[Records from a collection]
━━━━━━━━━━━━━━━━
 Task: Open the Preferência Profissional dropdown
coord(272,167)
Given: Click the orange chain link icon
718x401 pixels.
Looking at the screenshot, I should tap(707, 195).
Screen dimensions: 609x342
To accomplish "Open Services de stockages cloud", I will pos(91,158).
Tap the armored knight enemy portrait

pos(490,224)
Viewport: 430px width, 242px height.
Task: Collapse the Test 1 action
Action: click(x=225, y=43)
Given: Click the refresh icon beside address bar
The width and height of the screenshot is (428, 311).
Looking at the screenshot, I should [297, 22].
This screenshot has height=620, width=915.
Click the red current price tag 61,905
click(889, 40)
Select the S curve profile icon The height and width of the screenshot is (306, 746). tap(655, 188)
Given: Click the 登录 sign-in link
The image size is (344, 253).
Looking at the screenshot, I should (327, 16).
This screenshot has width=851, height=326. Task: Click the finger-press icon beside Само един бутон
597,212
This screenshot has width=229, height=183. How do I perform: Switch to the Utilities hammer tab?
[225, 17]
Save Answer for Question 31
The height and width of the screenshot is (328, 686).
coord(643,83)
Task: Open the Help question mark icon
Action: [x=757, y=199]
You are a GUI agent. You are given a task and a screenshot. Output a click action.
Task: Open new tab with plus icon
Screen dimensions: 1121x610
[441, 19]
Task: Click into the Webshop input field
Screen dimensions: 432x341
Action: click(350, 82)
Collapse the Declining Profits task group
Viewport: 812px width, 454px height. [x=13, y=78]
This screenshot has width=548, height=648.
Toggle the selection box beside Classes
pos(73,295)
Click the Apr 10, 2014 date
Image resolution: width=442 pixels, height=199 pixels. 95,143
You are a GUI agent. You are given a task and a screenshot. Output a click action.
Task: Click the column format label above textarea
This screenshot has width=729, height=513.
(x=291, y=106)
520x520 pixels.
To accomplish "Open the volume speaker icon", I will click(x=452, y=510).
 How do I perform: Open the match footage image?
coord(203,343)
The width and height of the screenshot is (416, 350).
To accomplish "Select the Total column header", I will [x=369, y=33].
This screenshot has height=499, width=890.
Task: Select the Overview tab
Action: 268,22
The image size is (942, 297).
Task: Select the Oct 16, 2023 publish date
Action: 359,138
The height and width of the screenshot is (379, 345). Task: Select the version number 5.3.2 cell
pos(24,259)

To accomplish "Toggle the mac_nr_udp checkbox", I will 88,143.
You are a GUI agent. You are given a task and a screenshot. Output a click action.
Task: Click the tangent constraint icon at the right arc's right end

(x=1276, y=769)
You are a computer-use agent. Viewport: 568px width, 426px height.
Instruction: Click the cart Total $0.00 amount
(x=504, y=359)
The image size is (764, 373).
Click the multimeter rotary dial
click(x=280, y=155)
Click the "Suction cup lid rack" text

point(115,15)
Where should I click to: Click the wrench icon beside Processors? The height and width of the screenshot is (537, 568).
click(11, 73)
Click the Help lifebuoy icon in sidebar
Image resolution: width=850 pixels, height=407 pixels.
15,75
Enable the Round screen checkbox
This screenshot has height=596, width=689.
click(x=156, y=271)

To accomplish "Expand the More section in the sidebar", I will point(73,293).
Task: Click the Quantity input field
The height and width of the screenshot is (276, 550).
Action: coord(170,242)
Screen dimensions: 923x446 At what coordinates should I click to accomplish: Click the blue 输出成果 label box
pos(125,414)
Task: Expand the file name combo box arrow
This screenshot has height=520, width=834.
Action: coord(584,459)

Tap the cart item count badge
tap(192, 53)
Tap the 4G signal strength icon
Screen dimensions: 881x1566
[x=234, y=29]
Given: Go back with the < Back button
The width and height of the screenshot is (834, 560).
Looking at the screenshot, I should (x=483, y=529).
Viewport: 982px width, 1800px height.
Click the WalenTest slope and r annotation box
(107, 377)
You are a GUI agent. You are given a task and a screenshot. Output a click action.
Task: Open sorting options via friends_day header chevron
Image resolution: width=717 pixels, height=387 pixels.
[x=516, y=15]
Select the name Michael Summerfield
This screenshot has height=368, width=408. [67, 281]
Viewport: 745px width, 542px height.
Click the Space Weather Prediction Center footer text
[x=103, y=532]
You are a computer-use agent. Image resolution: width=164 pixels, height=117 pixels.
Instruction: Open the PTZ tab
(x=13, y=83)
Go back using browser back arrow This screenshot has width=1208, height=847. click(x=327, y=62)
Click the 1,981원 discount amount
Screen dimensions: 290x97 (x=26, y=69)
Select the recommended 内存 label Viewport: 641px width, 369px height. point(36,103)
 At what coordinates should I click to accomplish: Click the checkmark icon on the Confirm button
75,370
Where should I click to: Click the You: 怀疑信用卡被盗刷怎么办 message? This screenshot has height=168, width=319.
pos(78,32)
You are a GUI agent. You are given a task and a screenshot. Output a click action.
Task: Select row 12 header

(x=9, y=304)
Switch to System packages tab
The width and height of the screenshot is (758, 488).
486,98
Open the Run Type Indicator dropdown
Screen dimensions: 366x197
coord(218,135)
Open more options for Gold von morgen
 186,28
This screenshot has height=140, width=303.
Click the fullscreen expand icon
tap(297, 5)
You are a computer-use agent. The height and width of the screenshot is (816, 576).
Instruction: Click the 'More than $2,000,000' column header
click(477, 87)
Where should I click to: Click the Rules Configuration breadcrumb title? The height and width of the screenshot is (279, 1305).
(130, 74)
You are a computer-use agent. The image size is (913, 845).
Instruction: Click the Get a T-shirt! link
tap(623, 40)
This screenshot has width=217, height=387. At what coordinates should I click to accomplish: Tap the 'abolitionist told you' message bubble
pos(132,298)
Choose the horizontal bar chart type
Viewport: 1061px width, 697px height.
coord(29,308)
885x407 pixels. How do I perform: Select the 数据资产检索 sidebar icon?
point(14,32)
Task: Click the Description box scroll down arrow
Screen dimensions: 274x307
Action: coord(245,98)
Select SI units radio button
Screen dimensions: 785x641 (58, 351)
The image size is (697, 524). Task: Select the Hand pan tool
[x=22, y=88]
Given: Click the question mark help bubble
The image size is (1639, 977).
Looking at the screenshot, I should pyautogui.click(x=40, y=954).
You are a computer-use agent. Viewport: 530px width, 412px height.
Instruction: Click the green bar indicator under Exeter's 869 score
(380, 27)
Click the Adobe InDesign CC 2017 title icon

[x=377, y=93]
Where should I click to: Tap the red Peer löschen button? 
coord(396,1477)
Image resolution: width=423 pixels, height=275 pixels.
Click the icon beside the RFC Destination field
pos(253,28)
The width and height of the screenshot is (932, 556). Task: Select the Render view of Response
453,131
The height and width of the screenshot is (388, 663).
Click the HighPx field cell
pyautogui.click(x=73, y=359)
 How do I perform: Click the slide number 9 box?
━━━━━━━━━━━━━━━━
• _What you should do_
Copy all lines from the entries that contain the word "arrow".

• _Reply to the exercise_
Task: Expand the file name combo box arrow
Go back using browser back arrow This screenshot has width=1208, height=847. click(x=327, y=62)
Task: Click the Description box scroll down arrow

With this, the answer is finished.